Quand on nous disait : trop ardu pour vous, trop haut, nous nous insurgions. Un hic ? Un mur ? Mais non, aucun pour nous.
Quand on nous disait un jour ça n'ira plus, nous rigolions.
Aussi sûr qu'il fait jour au matin, nous irions au bout.
Alors pourquoi ? D'où vint l'accroc ? Nous n'avons pas compris d'abord.
Nous satisfaisions, croyions-nous, à tout. Parfaits soldats, luttant toujours au maximum. Vaincus, nous ? Voyons ! Fuyards ? Allons, quoi !
Mais voilà. La fin fut là, d'un coup.
Parfois un sort brutal a raison, sans raison.
On aurait dit un sphinx surgissant tout à coup. Un roc d'inconnu qui disait : tu n'as pas su, tu sais pas, tu sauras jamais.
Pourtant si, nous avons compris, à la fin. Nous avons vu : il y avait un truc malin, brut tout autant, un mal, un vrai mal.
Il avançait à bas bruit. Aujourd'hui il avait fini son parcours. Il arrivait.

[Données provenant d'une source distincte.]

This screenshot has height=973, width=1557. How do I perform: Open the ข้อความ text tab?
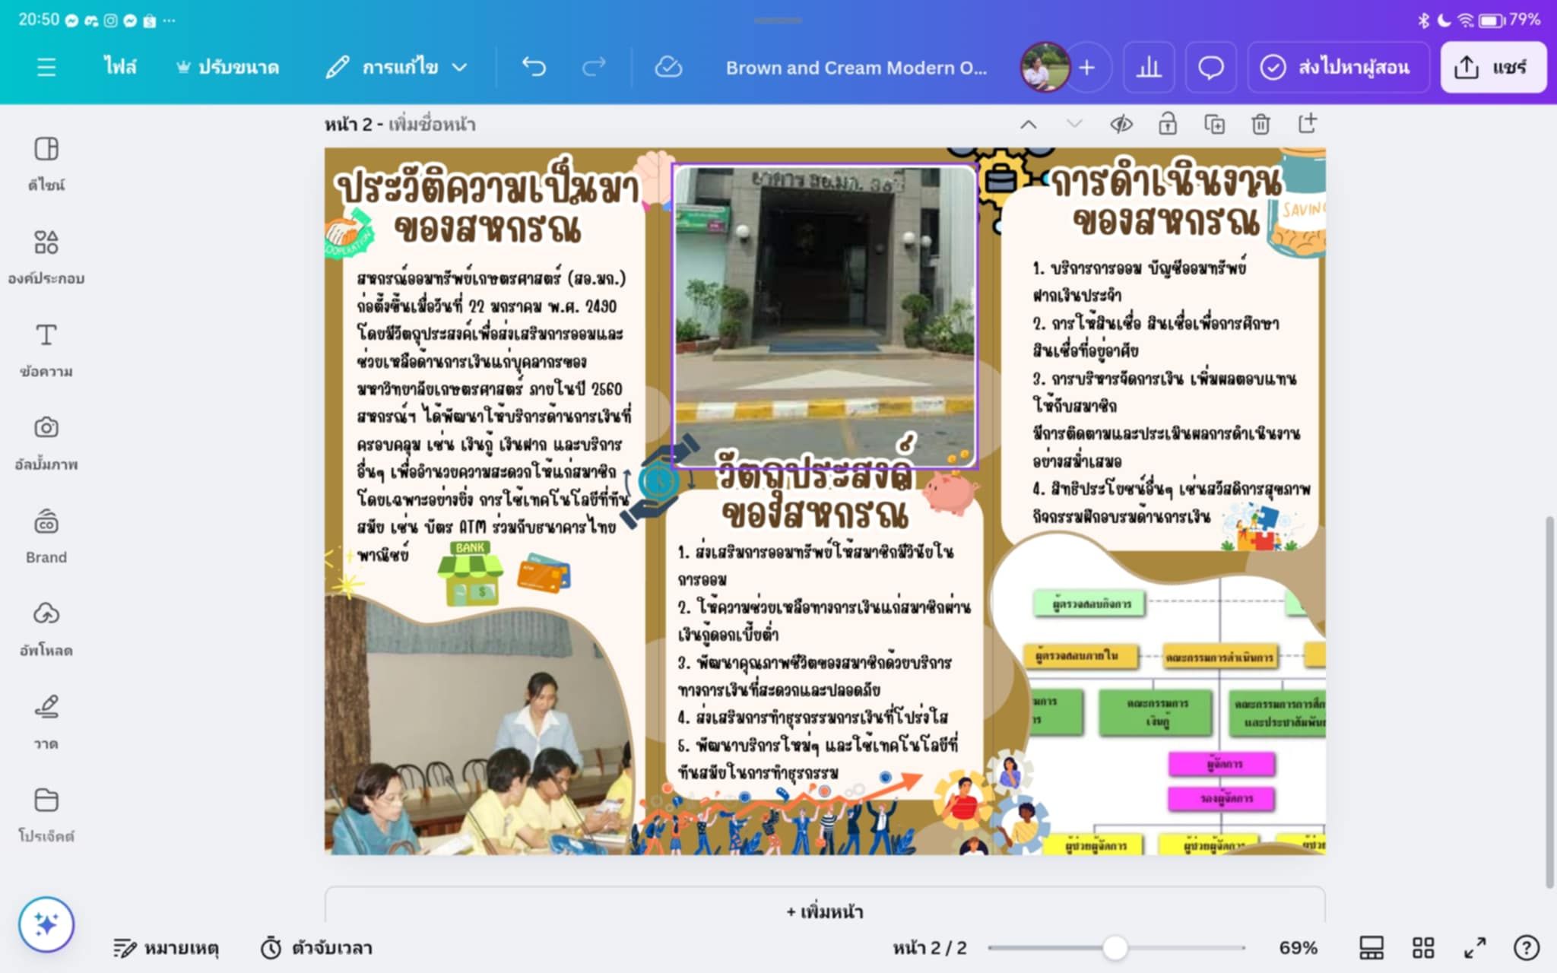tap(46, 350)
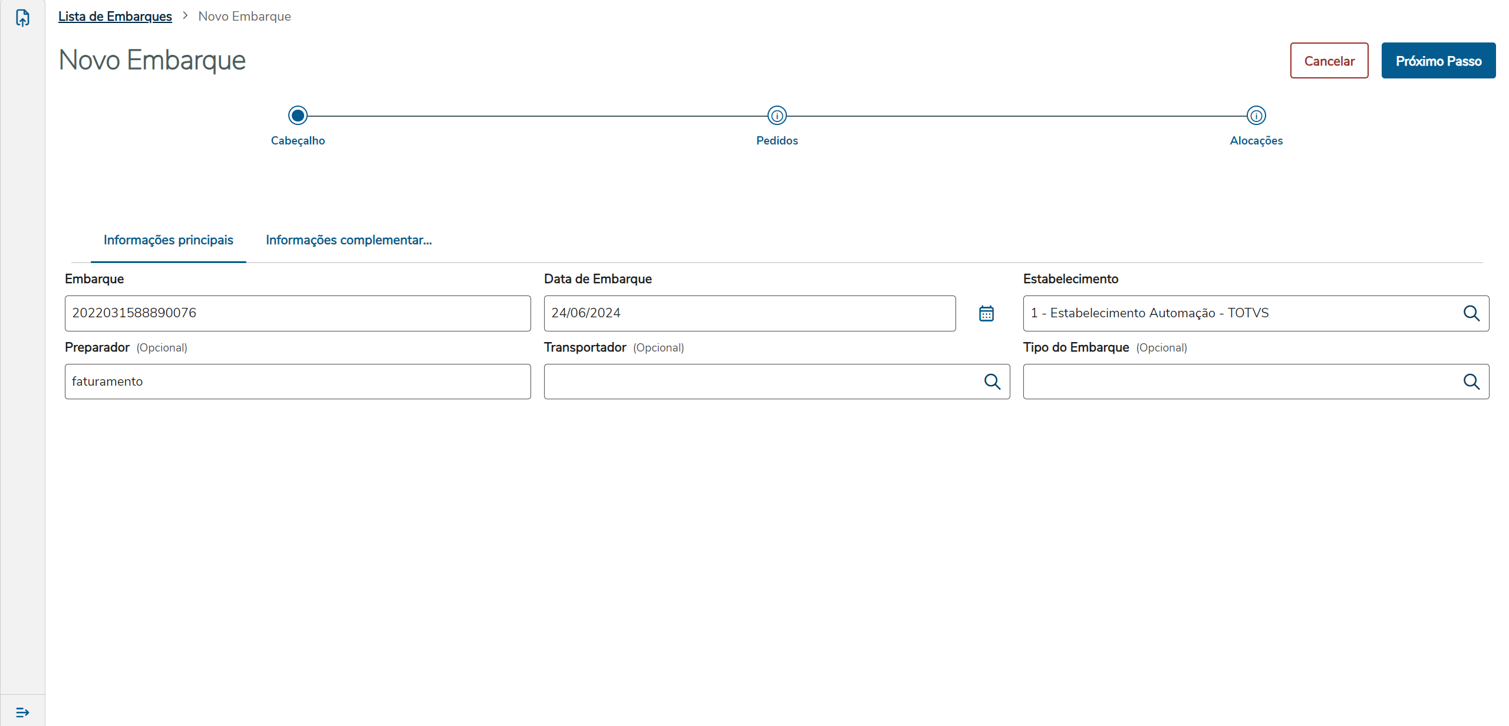
Task: Click the Transportador search magnifier icon
Action: tap(992, 382)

Il aurait fallu pouvoir nous garantir avant. Aujourd'hui nous n'avions plus aucun pouvoir d'opposition à lui.
Qui, lui ?
On aurait dit un sphinx, il rugissait. Mais sans bruit.
Il nous fascina. Il nous voulait. Nous n'avions aucun choix. Nous irions au pays où il dominait. Pays inconnu mais si connu pourtant. Où tout aboutissait toujours.
Nous irions là-bas.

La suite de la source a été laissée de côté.